Ramata Baillet
Compte
rendu d'ouvrage
Romain
Bertrand, L'Histoire à parts égales: Récits d'une rencontre
Orient-Occident (XVIe-XVIIe siècle), Editions
du Seuil, 2011
Romain
BERTRAND est un chercheur spécialiste de l'Indochine. Il est
directeur de recherche à la Fondation nationale des sciences
politiques. Diplômé de l'IEP de Bordeaux et de Sciences Po Paris,
il a écrit une thèse portant sur les
trajectoires d’entrée en politique de membres de l’aristocratie
javanaise en Insulinde coloniale, c'est-à-dire la partie occupée
par les Hollandais. C'est d'ailleurs cette région du monde qui
l'intéresse dans cet ouvrage. Il y revient sur les relations entre
les Européens, surtout les Hollandais et dans une moindre mesure les
Portugais avec la population de Java du XVIe au XVIIe siècle, en
essayant de montrer la perception qu'avaient les deux camps de
l'autre, et de montrer les points essentiels de l'histoire des
relations entre l'Europe et Java à cette période. Pour réaliser ce
livre, il s'est concentré sur des textes d'époques, dont des
comptes rendus de voyage ou des poèmes rédigés par les acteurs
concernés, du côté européen comme du côté javanais. On peut
d'ailleurs regretter le fait que les notes sur ces sources se
retrouvent à la fin du livre, ainsi que les explications de
vocabulaire. Néanmoins, cet ouvrage reste complet et apporte une
autre perspective de l'expansion européenne en Asie qui n'est pas
euro-centrée. Pour essayer de rendre compte de l'ouvrage, nous
verrons certains des thèmes abordés par l'auteur dans l'ouvrage.
Romain
BERTRAND commence dans l'introduction de l'ouvrage par contredire la
vision la plus admise des relations entre occidentaux et orientaux,
celle qui veut qu'après l'arrivée européenne dans cette région du
monde, la vie et les interactions des populations locales ne
tournaient plus qu'autour des nouveaux venus. C'est ce que l'auteur
tente de démontrer tout au long de l'ouvrage. Dans le premier
chapitre, BERTRAND aborde l'arrivée des premiers vaisseaux
hollandais à Banten. La raison principale qui pousse les hollandais
à aller en Asie est de faire du commerce d'épices et ainsi sortir
de leur dépendance par rapport aux Portugais dans cet aspect. Dans
cette partie de l'ouvrage, l'auteur traite des enjeux de cette
compétition et aborde l'un des points qui pouvait faire basculer
l'avantage d'un côté, à savoir la cartographie et surtout les
technologies de navigation, essentielles dans la perspective
d'arriver à destination dans les délais les plus courts. Il
souligne alors le fait que les navigateurs asiatiques étaient au
même niveau, voire plus avancé que leurs collègues européens dans
ces technologies, ce qui a conduit les équipages hollandais ou
portugais à enlever des experts chinois ou javanais pour les
conduire où ils le souhaitaient, fait démontré par l'exemple d'un
Javanais qui a accompagné l'équipage du Duc de Houtman jusqu'en
Hollande avant de repartir avec une autre expédition vers Java,
retranscrit dans le True Report
qui relate la deuxième expédition hollandaise vers l'Asie.
Un
deuxième point important abordé par l'auteur dans cet ouvrage est
celui de la religion. En effet, l'une des justifications les plus
importantes apportées pour expliquer les raisons de l'expansion
européenne vers l'Orient est celle du devoir des Européens de
civiliser les « indigènes », notamment par la religion.

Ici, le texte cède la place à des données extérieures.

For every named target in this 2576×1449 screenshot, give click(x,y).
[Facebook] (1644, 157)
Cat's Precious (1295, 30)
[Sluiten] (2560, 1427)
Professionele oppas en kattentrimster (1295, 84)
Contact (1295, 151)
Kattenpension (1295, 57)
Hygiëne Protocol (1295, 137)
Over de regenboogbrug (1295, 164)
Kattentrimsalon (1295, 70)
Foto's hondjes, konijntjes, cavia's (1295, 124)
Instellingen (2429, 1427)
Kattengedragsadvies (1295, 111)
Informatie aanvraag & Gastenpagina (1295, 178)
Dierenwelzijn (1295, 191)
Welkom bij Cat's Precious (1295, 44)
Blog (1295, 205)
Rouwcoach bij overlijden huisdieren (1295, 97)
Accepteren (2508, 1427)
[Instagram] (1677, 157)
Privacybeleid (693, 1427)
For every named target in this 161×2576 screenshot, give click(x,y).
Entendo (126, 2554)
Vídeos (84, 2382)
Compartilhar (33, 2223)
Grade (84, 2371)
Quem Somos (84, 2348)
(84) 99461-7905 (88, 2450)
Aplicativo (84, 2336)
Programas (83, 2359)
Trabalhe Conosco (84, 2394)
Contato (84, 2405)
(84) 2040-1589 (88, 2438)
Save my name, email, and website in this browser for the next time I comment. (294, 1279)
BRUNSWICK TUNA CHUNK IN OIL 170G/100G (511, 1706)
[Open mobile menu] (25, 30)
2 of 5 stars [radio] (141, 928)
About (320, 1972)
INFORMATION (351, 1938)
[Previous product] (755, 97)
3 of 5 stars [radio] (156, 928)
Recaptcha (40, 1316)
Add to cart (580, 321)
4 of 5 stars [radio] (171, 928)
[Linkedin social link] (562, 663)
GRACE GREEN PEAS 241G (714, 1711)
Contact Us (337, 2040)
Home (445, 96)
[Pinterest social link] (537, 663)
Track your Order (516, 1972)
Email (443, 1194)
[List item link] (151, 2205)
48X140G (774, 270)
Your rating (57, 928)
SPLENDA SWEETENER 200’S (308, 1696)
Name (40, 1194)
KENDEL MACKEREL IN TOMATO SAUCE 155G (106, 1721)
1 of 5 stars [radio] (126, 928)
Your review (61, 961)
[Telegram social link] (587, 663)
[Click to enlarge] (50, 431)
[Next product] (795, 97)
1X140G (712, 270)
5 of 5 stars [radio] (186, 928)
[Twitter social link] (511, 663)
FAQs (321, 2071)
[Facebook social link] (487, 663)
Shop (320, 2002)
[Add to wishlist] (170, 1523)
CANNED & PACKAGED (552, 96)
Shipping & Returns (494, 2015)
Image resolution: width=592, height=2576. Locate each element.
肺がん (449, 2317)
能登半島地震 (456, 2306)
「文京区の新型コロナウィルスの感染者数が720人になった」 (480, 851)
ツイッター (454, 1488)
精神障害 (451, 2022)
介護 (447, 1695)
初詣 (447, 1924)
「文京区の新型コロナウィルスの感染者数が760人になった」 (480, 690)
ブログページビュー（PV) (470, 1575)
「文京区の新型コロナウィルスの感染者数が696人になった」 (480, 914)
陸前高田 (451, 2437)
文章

Or, nous explique Romain Bertrand, cet aspect de ces voyages n'arrive
que bien plus tard, à la fin du XVIe siècle. De plus, c'est un
point très minime qui, lorsqu'on lit le livre, n'était pas si
important que cela, en tout cas pour les Hollandais. Pour expliquer
cela, l'auteur s'appuie sur les comptes rendus de voyage de Willem de
Lodewijcksz qui décrit ce qu'il voit et ne semble pas accorder
d'importance aux pratiques religieuses javanaises, alors même que
les puissances européennes catholiques comme la France, le Portugal
et l'Espagne envoie des évangélistes lors de leurs expéditions
pour éviter que les « indigènes » ne tombent dans
l'hérésie protestante, ce qui étant en quelque sorte le conflit
religieux européen jusqu'en Asie.
Lors
de la lecture de cet ouvrage, j'ai apprécié le ton utilisé par
l'auteur. En effet, l'écriture n'est pas dure à comprendre et
l'auteur semble s'adresser à un public large et pas forcément
adepte du vocabulaire scientifique. Cela tranche assez avec
l'utilisation de termes javanais ou hollandais qui ne sont pas
traduits sur la page où ils sont utilisés, ce qui oblige le lecteur
à chercher le mot dans le glossaire à la fin du livre, qui ne
contient pas tous les termes étrangers utilisés dans ce livre. Un
autre point négatif que j'ai trouvé est l'utilisation trop
systématique de citation d'ouvrages qui parfois étaient trop
longues, faisant plusieurs pages. Cela crée une sorte de coupure
avec le texte de l'auteur qui arrive directement après la citation.
Mis à part ces quelques éléments, ce livre a été une lecture
intéressante qui permet de mieux comprendre les dynamiques qui
entraient en jeu lors de l'établissement des relations entre
l'Orient et l'Occident du XVIe au XVIIe siècle.